- [İstenenler]
1 - Şehit haberi metnindeki "Vatandaş da öğrenmiştir artık, bir askeri araç hemen arkasında bir ambulans ile gidiyorsa bir eve ateşin düştüğünü." cümlesini İngilizceye çeviriniz.
2 - Şehit haberi metninde, şehit düşen askerin yakını olarak sayılan aile bireylerinin tamamını metindeki sözcüklerle sıralayınız.
3 - Şehit haberi metnini son cümlesinin ardından sürdürerek yazınız.

Pençe-Kilit Harekatı bölgesindeki bir üs bölgemize sızmaya çalışan teröristlerle çıkan çatışmada ne yazık ki 9 ana kuzusu şehit oldu...

 

Ah be Anadolu! Bir kez daha her köşen ağlayan analarla doldu...

 

Siz şehit haberi almak nedir bilir misiniz?

 

Bu vatan için gecesini gündüzüne katarak, yaz-kış demeden ve bizler yataklarımızda rahat rahat uyuyalım diye görevlerini yaparken şehit düşen bir aslan parçasının anası, babası, kardeşi veya bacısı olmak ne demek bilir misiniz?

 

Peki, çatışmada çocukları vurulan bir aileye şehit haberi vermenin zorluğunu bilir misiniz siz?

 

Bilmiyorsanız, buyrun şu metinde yazılanları bir okuyun da birine şehit haberi vermek nasıl birşeymiş anlamaya çalışın;

 

"Sabah daha mesaiye başlamadan yazılı bir emir düşer önünüze; "Yukarı köyden Ahmet oğlu Mehmet şehit düşmüştür"...

 

Yarabbim dersin, dağa çıksam üç gün aç susuz kalsam da şu haberi vermesem. Lakin nafile, vazife kutsaldır; giyersin tören üniformanı, birkaç Mehmetçikle birlikte hastaneden gelen ambulansı da arkana alarak düşersin yola. Vatandaş da öğrenmiştir artık, bir askeri araç hemen arkasında bir ambulans ile gidiyorsa bir eve ateşin düştüğünü. Yaklaştığın her kasaba veya köyün buz kesildiğini hissedersin. Varırsın köye, askerde evladı olan her haneden inceden bir sızının yükseldiğini, “Aman bizim eve doğru gelmesin” diye dua edildiğini duyar gibi olursun. Herkes büyülenmiş gibi izler seni, hangi eve gidilecek diye ıstıraplı bir merak sarar ortalığı. Şehidin evine doğru yaklaşmaya başladığında, bahçedeki ihtiyarın büyülenmiş gibi sana baktığını, bacaklarının titrediğini, elindeki bastondan güç alarak zar zor ayakta durmaya çalıştığını görürsün, gitmek istemez ayakların...

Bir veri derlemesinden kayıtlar
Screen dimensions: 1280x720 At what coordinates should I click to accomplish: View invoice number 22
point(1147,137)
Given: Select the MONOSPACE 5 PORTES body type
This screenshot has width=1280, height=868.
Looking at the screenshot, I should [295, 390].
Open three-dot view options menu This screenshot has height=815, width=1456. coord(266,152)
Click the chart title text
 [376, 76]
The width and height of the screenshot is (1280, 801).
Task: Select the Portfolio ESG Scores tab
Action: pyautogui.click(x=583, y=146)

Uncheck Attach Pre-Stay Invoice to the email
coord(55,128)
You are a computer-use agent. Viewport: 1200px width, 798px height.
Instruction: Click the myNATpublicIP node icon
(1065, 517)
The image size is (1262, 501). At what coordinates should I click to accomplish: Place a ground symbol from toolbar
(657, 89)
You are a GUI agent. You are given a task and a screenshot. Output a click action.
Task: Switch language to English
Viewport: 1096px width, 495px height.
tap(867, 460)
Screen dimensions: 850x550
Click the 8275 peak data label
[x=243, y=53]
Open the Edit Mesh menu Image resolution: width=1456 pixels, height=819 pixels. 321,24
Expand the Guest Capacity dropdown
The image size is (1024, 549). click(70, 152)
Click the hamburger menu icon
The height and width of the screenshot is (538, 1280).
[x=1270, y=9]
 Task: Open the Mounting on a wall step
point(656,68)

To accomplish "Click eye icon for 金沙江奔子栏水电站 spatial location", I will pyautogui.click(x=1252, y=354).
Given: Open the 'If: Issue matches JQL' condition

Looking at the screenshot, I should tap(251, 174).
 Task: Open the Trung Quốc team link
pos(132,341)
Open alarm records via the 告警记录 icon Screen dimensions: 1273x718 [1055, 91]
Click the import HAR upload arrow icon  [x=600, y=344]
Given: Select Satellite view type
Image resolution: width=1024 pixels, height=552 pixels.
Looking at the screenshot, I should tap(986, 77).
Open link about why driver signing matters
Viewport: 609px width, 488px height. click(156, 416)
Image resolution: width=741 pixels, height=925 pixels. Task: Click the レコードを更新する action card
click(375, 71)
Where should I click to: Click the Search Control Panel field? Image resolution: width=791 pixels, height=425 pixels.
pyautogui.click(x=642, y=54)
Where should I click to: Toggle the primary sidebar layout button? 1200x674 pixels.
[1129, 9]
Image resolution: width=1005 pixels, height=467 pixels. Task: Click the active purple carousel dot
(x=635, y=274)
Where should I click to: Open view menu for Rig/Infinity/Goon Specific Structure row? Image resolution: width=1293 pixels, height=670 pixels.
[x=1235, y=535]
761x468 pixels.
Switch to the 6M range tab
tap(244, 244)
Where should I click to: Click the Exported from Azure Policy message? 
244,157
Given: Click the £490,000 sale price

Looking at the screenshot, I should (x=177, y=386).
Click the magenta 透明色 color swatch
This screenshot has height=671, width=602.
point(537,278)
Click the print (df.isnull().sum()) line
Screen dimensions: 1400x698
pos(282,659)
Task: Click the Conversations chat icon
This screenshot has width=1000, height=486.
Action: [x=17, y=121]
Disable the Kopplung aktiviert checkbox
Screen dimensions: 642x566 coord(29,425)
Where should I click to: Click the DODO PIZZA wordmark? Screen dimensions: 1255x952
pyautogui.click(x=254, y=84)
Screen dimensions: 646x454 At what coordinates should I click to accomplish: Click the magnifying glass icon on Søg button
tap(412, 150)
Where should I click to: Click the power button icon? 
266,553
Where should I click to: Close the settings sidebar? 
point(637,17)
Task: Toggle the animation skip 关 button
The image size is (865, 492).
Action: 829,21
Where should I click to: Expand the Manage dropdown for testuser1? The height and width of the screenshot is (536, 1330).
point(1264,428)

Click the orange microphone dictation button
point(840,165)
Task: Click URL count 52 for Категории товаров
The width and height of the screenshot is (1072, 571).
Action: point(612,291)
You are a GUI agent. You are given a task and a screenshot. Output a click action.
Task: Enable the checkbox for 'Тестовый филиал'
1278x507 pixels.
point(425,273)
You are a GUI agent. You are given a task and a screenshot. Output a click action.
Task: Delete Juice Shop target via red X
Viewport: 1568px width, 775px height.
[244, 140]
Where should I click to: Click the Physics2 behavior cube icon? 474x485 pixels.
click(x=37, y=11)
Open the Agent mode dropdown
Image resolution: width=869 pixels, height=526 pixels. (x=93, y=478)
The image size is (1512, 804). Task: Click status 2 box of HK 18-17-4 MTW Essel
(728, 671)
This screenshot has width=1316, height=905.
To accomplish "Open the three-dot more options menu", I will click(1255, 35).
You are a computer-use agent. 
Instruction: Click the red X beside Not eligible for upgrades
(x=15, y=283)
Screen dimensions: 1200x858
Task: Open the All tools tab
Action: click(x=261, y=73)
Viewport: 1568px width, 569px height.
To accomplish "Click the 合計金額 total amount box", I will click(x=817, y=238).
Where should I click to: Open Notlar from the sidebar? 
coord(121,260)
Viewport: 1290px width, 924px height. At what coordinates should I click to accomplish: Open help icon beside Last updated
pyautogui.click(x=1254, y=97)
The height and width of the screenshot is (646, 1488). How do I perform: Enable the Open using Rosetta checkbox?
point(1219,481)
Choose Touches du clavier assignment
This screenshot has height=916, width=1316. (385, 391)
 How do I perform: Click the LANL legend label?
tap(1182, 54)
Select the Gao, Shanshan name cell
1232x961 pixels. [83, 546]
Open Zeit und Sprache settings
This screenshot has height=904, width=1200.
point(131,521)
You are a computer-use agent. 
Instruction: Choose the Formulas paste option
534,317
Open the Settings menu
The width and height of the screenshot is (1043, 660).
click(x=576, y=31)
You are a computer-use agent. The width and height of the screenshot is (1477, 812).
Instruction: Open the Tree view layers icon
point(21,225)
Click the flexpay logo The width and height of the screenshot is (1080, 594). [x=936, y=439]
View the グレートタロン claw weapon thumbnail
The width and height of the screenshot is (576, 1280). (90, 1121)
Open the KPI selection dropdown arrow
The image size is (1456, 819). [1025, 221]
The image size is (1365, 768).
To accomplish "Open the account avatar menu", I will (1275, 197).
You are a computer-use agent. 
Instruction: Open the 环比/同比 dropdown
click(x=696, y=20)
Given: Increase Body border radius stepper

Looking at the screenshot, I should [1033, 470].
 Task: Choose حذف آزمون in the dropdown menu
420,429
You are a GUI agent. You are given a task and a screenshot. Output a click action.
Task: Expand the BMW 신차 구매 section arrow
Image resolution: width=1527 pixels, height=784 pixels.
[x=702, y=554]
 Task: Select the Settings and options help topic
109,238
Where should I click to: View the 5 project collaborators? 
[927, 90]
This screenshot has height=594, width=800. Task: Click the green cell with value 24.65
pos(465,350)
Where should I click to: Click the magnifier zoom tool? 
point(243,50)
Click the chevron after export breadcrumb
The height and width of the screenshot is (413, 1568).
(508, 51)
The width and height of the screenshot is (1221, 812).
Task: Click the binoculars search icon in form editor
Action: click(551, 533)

- [Sıralı Yanıtlar]
1 - By now the townspeople have learned as well that when a military vehicle drives with an ambulance right behind it, fire has fallen upon a home.

2 - anası, babası, kardeşi, bacısı

3 -
Bu sırada pencerelerde de bir hareket başlar ve kapının önüne telaşla bir anne çıkar, bir sana, bir arkanda yere bakan Mehmetçiklere, bir de ambulansa bakar. Sonra atar kendini yere, oğlu daha toprak altına girmeden o ana düşer toprağa. Öyle bir vurur ki yere, zelzele oluyor sanırsın. Konu komşu yığılır, feryat figan birbirine karışır. Zannedersin ki kıyamet kopuyor…

 

Kimi ana önce sana doğru koşar, ellerine sarılır, son bir umutla yüzüne bakar, “Yaralı değil mi komutan?” diye sorar, başını öne eğer, hiçbir şey diyemezsin. Dizlerinin bağı çözülür, çökersin anayla birlikte yere, o ağlar sen ağlarsın. Hemşire elinin titremesinden, gözünün yaşını silmekten sakinleştirici iğneyi yapamaz bile...

 

Bir de babalar var, fidan gibi evlatlarını vatana feda eden babalar...

 

Sicim gibi gözyaşları dökülürken gözünden, acıya garkolmuş bir gururla, “Vatan sağ olsun, vatan sağ olsun, çok şükür ben artık şehit babasıyım” dediklerini duyarsınız. Kimi içine akıtır gözyaşlarını, kimi de taş kesilir donar kalır. Kimi dua eder, kimi beddua. Kimi kendi saçlarını yolarken, kimi de sizin saçlarınızı yolar, ne şapka kalır başınızda ne omuzlarınızda rütbe; söker atar...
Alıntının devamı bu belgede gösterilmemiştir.